Scooters and other micromobility vehicles may be the future of urban transit, argues a new article in TheCityFix. The Covid-19 pandemic’s effects on mobility patterns are likely to increase the speed with which urban dwellers adopt new transportation modes, like scooters, e-bikes, mopeds, and traditional bicycles. Studies show that some cities have seen as much as 90% declines in public transit use, with people shifting to micromobility vehicles. This trend raises important questions, especially when it comes to safety issues.
Most cities do not have the necessary infrastructure to keep micromobility users safe, according to TheCityFix: due to the dominance of urban development that favors car riders, absent are structures like bicycle lanes separated from traffic, or “connected corridors where people can safely ride and scoot over long distances.” In the absence of such structures, the use of micromobility vehicles can put riders at risk of injury and death.

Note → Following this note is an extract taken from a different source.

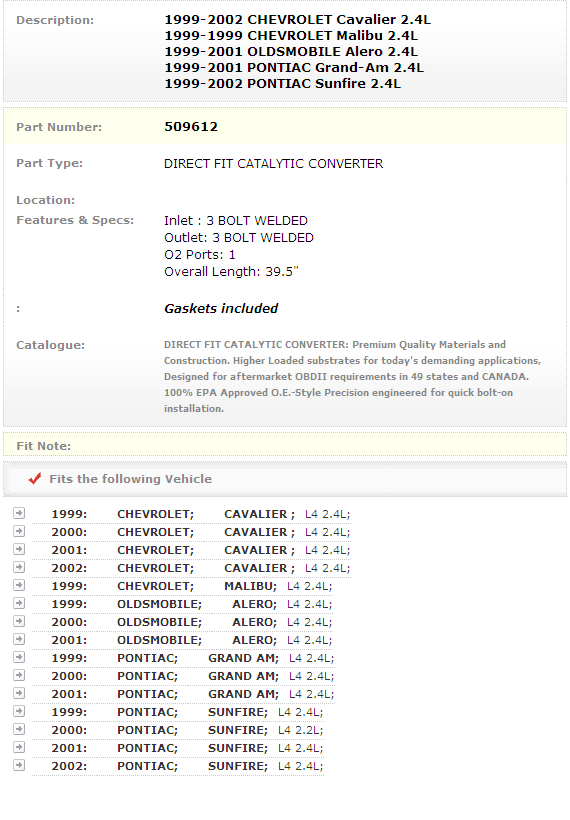Click part number 509612
The image size is (570, 820).
[191, 127]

In order to protect micromobility riders, cities will need to drastically rethink their urban design, and seek public and private initiatives “to foster safe services and support safe, inclusive infrastructure,” the article argues. Cities in the US can follow the lead of many Asian cities that have put public regulators in charge of developing safe infrastructure, like Beijing, which “Beijing incorporates both government and corporate responsibilities into shared mobility regulations, including shared development of infrastructure, allocation of public resources, and addressing residents’ mobility needs.” In that city, district authorities have placed bicycle and parking infrastructure in high-use public areas like hospitals and transit centers; meanwhile, city authorities are responsible for developing policies to shepherd construction and financing by private entities. Other Chinese cities, like Shenzhen and Tianjin, have taken similar approaches, vesting the responsibility to build out their transit systems in public authorities.
As TheCityFix notes, US cities also have plenty of examples to follow when it comes to paying for micromobility infrastructure. In Rio de Janeiro, municipal authorities raise money from “scooter permit fees, advertising and fines” to fund infrastructure development and improvement. Meanwhile in Gudalajara, Mexico, micromobility companies pay a fee to operate in various part of the city, which uses these funds to create dedicated bicycle infrastructure. TheCityFix also notes the program in Calgary, Canada, wherein micromobility companies by a fee of $10 per vehicle, which is used to build and upkeep parking structures and areas.